Reproduce each of the entries below word for word, keeping their order.
>>>
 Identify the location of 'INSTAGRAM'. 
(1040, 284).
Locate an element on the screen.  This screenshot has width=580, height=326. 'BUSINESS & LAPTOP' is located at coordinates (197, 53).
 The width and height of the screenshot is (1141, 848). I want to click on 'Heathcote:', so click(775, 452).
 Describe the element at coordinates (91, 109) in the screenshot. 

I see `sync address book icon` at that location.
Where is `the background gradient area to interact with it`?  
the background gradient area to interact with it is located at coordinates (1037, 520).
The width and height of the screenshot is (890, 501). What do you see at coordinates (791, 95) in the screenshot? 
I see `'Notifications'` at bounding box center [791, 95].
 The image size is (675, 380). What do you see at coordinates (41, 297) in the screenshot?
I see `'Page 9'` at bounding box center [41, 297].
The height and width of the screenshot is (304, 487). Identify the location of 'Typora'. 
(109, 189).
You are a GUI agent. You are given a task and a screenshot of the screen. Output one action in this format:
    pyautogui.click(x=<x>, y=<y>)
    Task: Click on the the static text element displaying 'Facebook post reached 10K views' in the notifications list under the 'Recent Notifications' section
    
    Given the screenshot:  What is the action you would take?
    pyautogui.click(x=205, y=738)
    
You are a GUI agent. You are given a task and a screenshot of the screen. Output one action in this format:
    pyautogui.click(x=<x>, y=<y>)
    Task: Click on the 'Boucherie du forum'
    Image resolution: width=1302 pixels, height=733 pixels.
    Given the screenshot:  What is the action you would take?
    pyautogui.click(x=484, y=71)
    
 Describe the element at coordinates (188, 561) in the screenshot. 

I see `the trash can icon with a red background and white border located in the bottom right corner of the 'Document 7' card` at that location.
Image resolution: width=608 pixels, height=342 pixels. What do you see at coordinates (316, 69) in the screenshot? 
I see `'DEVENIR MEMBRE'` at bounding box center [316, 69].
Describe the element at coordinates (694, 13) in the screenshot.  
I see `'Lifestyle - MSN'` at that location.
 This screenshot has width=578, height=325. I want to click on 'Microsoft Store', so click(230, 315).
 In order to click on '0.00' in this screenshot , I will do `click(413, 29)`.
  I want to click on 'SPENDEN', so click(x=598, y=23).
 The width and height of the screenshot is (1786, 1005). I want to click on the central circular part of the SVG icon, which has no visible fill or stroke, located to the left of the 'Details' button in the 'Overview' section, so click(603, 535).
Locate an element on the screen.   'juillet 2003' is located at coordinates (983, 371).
<<<
Worked answer:
 Identify the location of 'INSTAGRAM'. 
(1040, 284).
Locate an element on the screen.  This screenshot has width=580, height=326. 'BUSINESS & LAPTOP' is located at coordinates (197, 53).
 The width and height of the screenshot is (1141, 848). I want to click on 'Heathcote:', so click(775, 452).
 Describe the element at coordinates (91, 109) in the screenshot. 

I see `sync address book icon` at that location.
Where is `the background gradient area to interact with it`?  
the background gradient area to interact with it is located at coordinates (1037, 520).
The width and height of the screenshot is (890, 501). What do you see at coordinates (791, 95) in the screenshot? 
I see `'Notifications'` at bounding box center [791, 95].
 The image size is (675, 380). What do you see at coordinates (41, 297) in the screenshot?
I see `'Page 9'` at bounding box center [41, 297].
The height and width of the screenshot is (304, 487). Identify the location of 'Typora'. 
(109, 189).
You are a GUI agent. You are given a task and a screenshot of the screen. Output one action in this format:
    pyautogui.click(x=<x>, y=<y>)
    Task: Click on the the static text element displaying 'Facebook post reached 10K views' in the notifications list under the 'Recent Notifications' section
    
    Given the screenshot:  What is the action you would take?
    pyautogui.click(x=205, y=738)
    
You are a GUI agent. You are given a task and a screenshot of the screen. Output one action in this format:
    pyautogui.click(x=<x>, y=<y>)
    Task: Click on the 'Boucherie du forum'
    Image resolution: width=1302 pixels, height=733 pixels.
    Given the screenshot:  What is the action you would take?
    pyautogui.click(x=484, y=71)
    
 Describe the element at coordinates (188, 561) in the screenshot. 

I see `the trash can icon with a red background and white border located in the bottom right corner of the 'Document 7' card` at that location.
Image resolution: width=608 pixels, height=342 pixels. What do you see at coordinates (316, 69) in the screenshot? 
I see `'DEVENIR MEMBRE'` at bounding box center [316, 69].
Describe the element at coordinates (694, 13) in the screenshot.  
I see `'Lifestyle - MSN'` at that location.
 This screenshot has width=578, height=325. I want to click on 'Microsoft Store', so click(230, 315).
 In order to click on '0.00' in this screenshot , I will do `click(413, 29)`.
  I want to click on 'SPENDEN', so click(x=598, y=23).
 The width and height of the screenshot is (1786, 1005). I want to click on the central circular part of the SVG icon, which has no visible fill or stroke, located to the left of the 'Details' button in the 'Overview' section, so click(603, 535).
Locate an element on the screen.   'juillet 2003' is located at coordinates (983, 371).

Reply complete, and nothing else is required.